### Tarefas e exercícios
1. Reescreva o trecho do texto sobre a crise da pandemia que se inicia com as palavras "Profetas do mercado" e termina em "do povo sofre.", trocando "investidores" por "especuladores".
2. Por favor, dê continuidade ao texto sobre a crise da pandemia a partir do ponto em que ele termina.

┌─ Texto fornecido

Profetas do mercado gritam pelas janelas: “comprem ações! Comprem ações! Aproveitem que o mercado está desvalorizando!”; enquanto isso, supermercados vazios e populações forçadas a ficarem em quarentena anunciam a real natureza desta nova crise do Capital. Não se trata de uma mera correção monetária, o tropeço mais recente das bolsas financeiras mundiais, do qual investidores espertos se enriquecem e o resto do povo sofre.

A pandemia não é apenas uma crise cíclica; a pandemia será a crise do século. Mal faz uma década que o mundo quase parou em 2008. Quase parou; o que o capital financeiro internacional fez para se manter foi aumentar a produção de capital especulativo, aprofundar os laços neocoloniais com os países atrasados no sentido capitalista; políticas de privatizações nestes mesmos países e retiradas de direitos trabalhistas por todo globo, com reformas trabalhistas e da previdência sendo realizadas. Não só isto, mas em 2008 a China não havia sofrido diretamente os efeitos da crise. Assim, conseguiu para suprir boa parte da demanda mundial que havia desaparecido junto com os empregos de um quinto da população global. Desta vez, por outro lado, a China foi o epicentro da pandemia, e embora seja o país que provavelmente conseguirá sofrer menos os efeitos da crise, ela não irá suprir a demanda produtiva do resto do mundo.

└─
┌─ Informações exibidas

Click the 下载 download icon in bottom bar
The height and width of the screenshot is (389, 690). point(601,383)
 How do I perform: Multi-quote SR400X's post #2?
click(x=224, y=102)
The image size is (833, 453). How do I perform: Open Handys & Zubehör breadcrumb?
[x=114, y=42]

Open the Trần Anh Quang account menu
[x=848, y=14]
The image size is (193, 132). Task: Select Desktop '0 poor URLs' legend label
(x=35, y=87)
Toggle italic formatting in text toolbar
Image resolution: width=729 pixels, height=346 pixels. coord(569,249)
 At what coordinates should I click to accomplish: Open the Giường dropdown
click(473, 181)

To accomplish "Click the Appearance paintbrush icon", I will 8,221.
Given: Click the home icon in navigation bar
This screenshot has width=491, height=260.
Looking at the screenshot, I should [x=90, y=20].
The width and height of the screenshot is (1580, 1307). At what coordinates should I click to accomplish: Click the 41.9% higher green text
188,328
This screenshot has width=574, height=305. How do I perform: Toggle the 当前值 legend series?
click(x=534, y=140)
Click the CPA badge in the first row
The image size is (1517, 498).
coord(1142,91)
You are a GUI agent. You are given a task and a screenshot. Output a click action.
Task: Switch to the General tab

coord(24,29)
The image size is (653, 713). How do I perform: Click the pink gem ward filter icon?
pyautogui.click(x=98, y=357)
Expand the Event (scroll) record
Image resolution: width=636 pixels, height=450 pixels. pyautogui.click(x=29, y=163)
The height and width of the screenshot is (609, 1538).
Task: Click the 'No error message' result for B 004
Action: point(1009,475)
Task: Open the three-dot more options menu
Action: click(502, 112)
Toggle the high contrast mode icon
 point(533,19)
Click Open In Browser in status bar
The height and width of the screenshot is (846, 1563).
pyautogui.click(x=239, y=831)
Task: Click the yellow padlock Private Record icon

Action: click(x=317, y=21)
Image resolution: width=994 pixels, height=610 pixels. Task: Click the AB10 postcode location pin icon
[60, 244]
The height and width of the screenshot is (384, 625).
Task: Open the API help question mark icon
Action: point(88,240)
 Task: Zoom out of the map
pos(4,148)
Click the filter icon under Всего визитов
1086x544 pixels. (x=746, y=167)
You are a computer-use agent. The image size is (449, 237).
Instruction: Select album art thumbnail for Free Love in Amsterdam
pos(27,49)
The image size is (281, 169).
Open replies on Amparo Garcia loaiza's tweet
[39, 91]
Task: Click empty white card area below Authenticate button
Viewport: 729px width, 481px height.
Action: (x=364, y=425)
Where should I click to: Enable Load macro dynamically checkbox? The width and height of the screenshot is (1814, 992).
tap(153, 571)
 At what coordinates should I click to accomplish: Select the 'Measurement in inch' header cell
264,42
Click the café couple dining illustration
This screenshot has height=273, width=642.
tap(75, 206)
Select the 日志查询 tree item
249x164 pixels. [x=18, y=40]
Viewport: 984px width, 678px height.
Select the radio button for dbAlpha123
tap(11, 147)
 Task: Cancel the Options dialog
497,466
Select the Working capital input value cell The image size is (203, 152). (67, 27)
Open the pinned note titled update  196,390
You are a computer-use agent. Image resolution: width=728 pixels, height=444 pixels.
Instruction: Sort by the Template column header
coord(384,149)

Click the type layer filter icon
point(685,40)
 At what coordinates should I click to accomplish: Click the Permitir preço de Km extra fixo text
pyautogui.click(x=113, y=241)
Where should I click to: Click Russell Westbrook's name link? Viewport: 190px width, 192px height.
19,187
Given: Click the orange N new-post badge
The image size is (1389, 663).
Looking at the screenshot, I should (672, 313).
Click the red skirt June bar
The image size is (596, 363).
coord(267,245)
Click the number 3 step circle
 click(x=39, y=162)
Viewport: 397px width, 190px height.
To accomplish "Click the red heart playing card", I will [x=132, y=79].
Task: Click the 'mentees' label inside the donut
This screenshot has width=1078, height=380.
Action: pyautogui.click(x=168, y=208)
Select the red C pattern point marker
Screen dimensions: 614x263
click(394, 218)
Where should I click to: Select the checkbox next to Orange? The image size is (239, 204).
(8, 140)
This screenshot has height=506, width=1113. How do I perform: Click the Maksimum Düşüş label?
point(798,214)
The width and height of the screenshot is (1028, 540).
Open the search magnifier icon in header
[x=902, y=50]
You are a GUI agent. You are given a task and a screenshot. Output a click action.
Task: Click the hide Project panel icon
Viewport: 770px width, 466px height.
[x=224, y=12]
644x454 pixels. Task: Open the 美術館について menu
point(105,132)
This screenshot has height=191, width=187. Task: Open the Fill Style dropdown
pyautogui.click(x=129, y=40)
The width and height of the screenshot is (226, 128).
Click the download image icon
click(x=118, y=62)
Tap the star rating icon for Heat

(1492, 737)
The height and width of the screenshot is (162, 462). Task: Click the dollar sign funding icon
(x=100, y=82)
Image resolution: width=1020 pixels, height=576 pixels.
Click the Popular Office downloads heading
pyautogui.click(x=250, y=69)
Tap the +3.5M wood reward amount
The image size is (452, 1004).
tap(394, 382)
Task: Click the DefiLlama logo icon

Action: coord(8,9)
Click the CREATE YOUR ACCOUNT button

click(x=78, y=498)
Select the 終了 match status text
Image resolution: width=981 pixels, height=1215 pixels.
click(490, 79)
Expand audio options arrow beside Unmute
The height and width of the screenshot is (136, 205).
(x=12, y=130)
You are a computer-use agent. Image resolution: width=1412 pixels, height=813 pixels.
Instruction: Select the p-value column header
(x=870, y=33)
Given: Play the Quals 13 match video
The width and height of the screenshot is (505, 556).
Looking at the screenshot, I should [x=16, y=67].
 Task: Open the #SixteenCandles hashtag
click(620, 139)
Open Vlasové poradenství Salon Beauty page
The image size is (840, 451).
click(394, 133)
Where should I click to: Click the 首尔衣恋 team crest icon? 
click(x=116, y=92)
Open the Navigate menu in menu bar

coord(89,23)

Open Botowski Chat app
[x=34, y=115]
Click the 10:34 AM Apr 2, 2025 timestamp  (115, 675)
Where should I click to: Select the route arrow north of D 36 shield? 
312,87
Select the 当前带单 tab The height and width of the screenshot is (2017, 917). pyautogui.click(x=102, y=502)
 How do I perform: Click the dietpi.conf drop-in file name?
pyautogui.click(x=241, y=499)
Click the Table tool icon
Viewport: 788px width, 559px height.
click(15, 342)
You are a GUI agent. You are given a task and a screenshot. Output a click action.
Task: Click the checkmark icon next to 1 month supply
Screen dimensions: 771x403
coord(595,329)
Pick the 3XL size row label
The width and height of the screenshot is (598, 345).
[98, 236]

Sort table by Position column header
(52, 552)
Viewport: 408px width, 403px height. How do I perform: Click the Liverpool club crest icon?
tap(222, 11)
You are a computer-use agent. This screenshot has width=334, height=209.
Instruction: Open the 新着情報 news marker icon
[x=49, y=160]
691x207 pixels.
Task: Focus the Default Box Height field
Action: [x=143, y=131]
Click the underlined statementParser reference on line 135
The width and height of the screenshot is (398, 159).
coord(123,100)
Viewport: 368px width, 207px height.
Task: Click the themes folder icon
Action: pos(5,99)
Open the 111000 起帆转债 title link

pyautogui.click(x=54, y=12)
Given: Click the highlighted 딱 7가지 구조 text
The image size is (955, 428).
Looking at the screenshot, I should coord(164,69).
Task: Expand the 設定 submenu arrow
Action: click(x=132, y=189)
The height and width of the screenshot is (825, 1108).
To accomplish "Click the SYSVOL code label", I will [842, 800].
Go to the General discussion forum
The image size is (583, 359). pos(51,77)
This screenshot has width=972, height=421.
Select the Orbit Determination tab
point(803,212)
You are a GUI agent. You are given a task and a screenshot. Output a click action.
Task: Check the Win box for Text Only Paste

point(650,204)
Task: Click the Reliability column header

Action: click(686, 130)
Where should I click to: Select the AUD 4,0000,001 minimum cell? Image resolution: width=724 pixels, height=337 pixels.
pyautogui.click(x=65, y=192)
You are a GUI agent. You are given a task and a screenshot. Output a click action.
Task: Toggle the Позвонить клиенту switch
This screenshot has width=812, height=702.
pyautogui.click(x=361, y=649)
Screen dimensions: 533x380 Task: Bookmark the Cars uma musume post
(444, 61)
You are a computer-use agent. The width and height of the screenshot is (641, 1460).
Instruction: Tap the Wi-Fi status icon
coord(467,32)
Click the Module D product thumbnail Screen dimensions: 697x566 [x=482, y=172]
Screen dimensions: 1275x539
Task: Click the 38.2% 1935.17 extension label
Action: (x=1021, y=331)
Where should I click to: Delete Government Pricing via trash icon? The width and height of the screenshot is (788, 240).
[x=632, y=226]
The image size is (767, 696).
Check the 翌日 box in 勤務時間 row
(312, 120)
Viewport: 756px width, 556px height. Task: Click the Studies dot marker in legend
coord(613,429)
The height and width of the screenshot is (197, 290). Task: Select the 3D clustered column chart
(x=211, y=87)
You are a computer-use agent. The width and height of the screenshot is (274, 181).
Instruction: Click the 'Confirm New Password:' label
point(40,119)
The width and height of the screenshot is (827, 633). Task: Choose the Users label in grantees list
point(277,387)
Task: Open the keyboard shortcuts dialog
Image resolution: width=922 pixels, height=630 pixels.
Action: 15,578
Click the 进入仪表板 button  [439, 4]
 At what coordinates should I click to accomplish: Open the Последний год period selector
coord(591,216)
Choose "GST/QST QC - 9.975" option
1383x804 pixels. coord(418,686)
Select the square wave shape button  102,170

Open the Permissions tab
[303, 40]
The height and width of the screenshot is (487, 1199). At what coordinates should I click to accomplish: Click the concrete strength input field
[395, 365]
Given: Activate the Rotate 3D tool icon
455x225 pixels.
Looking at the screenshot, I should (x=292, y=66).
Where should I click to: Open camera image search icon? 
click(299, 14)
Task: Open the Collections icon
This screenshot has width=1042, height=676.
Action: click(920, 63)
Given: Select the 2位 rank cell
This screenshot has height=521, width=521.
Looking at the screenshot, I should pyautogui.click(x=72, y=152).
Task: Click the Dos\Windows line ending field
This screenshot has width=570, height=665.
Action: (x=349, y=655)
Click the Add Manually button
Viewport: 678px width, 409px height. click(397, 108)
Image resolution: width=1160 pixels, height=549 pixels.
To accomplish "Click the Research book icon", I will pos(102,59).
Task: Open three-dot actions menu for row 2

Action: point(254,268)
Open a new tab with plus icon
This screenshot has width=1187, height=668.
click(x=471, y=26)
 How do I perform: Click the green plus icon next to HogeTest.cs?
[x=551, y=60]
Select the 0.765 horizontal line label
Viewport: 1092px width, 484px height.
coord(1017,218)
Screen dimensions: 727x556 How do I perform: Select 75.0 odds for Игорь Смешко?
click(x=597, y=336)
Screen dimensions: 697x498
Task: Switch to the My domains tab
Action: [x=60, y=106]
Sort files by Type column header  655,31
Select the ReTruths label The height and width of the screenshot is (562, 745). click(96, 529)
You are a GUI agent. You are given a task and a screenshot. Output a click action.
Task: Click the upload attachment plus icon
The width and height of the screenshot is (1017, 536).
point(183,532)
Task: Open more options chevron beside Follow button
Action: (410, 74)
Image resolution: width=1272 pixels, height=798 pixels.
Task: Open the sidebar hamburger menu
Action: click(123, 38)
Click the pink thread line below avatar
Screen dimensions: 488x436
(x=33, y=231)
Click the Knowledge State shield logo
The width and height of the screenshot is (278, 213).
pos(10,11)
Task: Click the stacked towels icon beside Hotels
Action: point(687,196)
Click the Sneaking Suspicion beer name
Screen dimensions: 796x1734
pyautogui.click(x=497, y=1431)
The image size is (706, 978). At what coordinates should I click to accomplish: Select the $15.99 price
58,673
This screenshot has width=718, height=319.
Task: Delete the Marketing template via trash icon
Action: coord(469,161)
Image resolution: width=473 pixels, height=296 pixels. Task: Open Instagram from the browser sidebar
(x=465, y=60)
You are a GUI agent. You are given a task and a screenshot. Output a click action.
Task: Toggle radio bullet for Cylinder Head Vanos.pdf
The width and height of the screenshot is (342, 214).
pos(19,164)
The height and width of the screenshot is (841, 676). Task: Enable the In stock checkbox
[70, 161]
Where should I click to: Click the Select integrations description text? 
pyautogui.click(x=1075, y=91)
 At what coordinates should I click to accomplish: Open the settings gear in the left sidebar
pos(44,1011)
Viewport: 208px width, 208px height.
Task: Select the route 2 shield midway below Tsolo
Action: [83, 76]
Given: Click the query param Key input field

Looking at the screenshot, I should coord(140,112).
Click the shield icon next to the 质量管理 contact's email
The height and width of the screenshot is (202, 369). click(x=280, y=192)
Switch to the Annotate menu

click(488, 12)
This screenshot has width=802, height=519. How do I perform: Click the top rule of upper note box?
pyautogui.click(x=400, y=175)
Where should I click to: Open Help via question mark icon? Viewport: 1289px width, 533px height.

└─

### Respostas
1.
Profetas do mercado gritam pelas janelas: “comprem ações! Comprem ações! Aproveitem que o mercado está desvalorizando!”; enquanto isso, supermercados vazios e populações forçadas a ficarem em quarentena anunciam a real natureza desta nova crise do Capital. Não se trata de uma mera correção monetária, o tropeço mais recente das bolsas financeiras mundiais, do qual especuladores espertos se enriquecem e o resto do povo sofre.

2.
Desta vez, o mundo parou: a produção está caindo extraordinariamente junto com o consumo. Pode-se perguntar quem sairá de casa, exceto se forçado pelas circunstâncias malditas de exploração do homem pelo homem no capitalismo, para comprar o que quer que seja? Que evento ocorrerá, com perigo de vida para participantes de mais de sessenta anos? Lembremos que os ricos vivem mais, e que grande parte da elite é idosa. O que restará das cadeias de comando, dos ministérios e dos exércitos, se seus elos mais altos estarão enfermos ou mortos? O que restará das imensas companhias se seus donos estarão escondidos em bunkers e seus funcionários incapazes de trabalhar? Porém, a elite econômica, mesmo tendo algumas baixas como efeito colateral das “guerras” que produz, sobreviverá e se reinventará. Ao menos, esses são os seus planos. O principal questionamento atual deve ser: o que serão dos pobres, sem acesso as tecnologias médicas e ao sistema de saúde? A resposta pode ser: extermínio, não efeito colateral.

E não nos enganemos: o nCOVID-19 é apenas um dos elementos de desastre econômico: o mundo não parou de se aquecer com uma velocidade alarmante, prenúncio de desastres por vir; as outras epidemias, como dengue e pneumonias, não entraram de férias para deixar o Corona trabalhar. Tudo se junta em uma cadeia de desastres que poderiam ser prevenidos dados os grandes avanços tecnológicos de nossa era. E esta é a real face do capitalismo: não eficiência e produtividade, mas irracionalidade e desastre para manter intacta a taxa de lucro da classe dominante, a burguesia.

No atual sistema de produção taylorista, chamado de “just in time” (literalmente “na hora”), a produção se baseia em linhas logísticas extremamente complexas e sem qualquer espaço para desastres: empresas simplesmente não têm estoques de nada, pois é mais barato calcular produção na conta certa do que armazenar materiais para eventuais emergências. O capitalismo tratou de tornar o mundo o mais inseguro possível na eventualidade de um desastre ou uma crise, para que tudo que pudesse dar errado de fato ocorra.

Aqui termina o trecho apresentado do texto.